|HERRMANN-HOESING, LYNN - Washington State University|
|NEISWANGER-BROUGHTON, LIAM - Washington State University|
|Johnson, W Carl - Carl|
|DASSANAYAKE, ROHANNA - Washington State University|
|Knowles Jr, Donald|
Submitted to: Open Journal of Veterinary Medicine
Publication Type: Peer Reviewed Journal
Publication Acceptance Date: 8/10/2012
Publication Date: 9/8/2012
Citation: Herrmann-Hoesing, L.M., White, S.N., Neiswanger-Broughton, L.E., Johnson, W.C., Noh, S.M., Schneider, D.A., Li, H., Taus, N.S., Reynolds, J.O., Truscott, T.C., Dassanayake, R.P., Knowles Jr, D.P. 2012. Ovine progressive pneumonia virus is transmitted more effectively via aerosol nebulization than oral administration. Open Journal of Veterinary Medicine. 2(3):113-119.
Interpretive Summary: Previous work included characterizations of experimental infection with ovine progressive pneumonia virus (OPPV) through intravenous (IV) and oral (PO) routes. This study was designed to test and compare aerosol nebulization (Nb) to those alternatives. Four out of four sheep in the IV group, six out of six sheep in the Nb group, and only two out of six sheep in the PO group became infected by OPPV. Sheep became OPPV positive by serology and proviral concentration more quickly in the Nb group as compared to the PO group. When the Nb and IV groups were compared, sheep became OPPV positive by serology and proviral concentration at comparable times. In addition, sheep became OPPV positive by proviral concentration prior to serology in both the IV and Nb groups. Aerosol nebulization can be utilized as an efficient experimental OPPV infection route for testing potential vaccines or specific host genetics that might contribute to susceptibility to OPPV.

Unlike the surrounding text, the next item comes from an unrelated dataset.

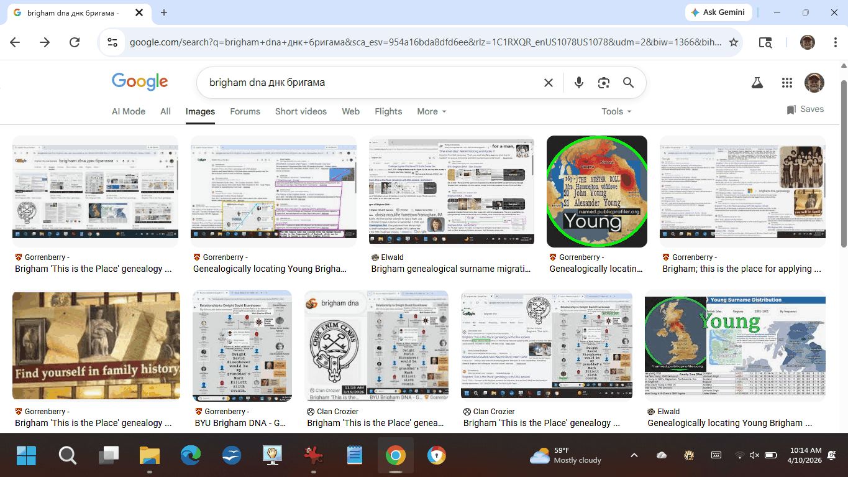Viewport: 848px width, 477px height.
Task: Expand the More search filters dropdown
Action: [x=431, y=111]

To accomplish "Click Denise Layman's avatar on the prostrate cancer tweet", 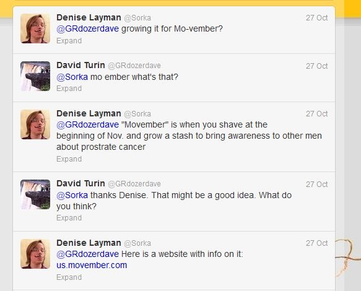I will coord(35,124).
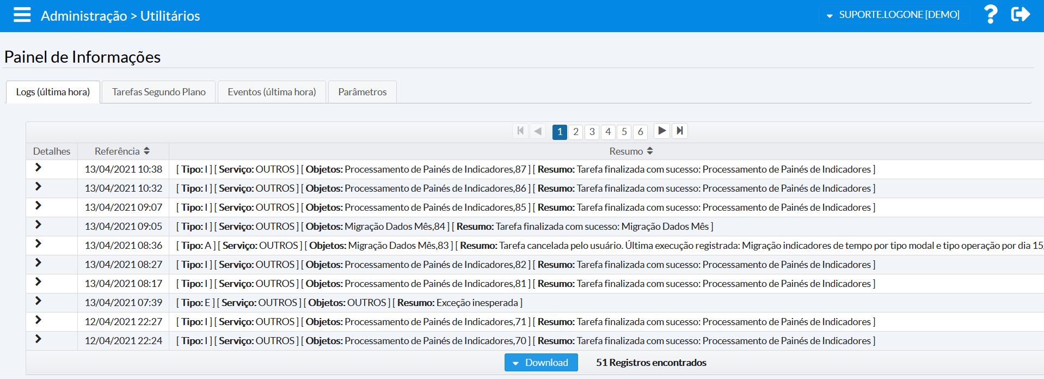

Technical Abstract: A new method of experimental infection of ovine progressive pneumonia virus (OPPV), aerosol nebulization (Nb), was compared to intravenous (IV) and oral (PO) methods of experimental infection. Seven month old lambs were given 3.5 × 107 TCID50 of Dubois OPPV LMH19 isolate using IV, PO, or Nb methods and were monitored for infection using cELISA and OPPV quantitative (q) PCR for 35 weeks. Four out of four sheep in the IV group, six out of six sheep in the Nb group, but only two out of six sheep in the PO group became infected by OPPV; whereas the uninoculated controls (n = 2) and a sentinel control (n = 1) remained uninfected during the course of the study. The time to a cELISA or OPPV qPCR positive result in the Nb group was quicker and statistically different from the time to a cELISA or OPPV qPCR positive result in the PO group (cELISA P value = 0.0021 and OPPV qPCR P value = 0.0007). When the Nb and IV groups were compared, sheep became cELISA and OPPV qPCR positive at similar times (cELISA P value = 0.6 and OPPV qPCR P value = 0.1). In addition, sheep became OPPV qPCR positive prior to cELISA in both the IV and Nb groups (IV P value = 0.027 and Nb P value = 0.007). Aerosol nebulization is a more natural experimental method of transmitting OPPV and may be valuable for testing potential vaccines or specific host genetics.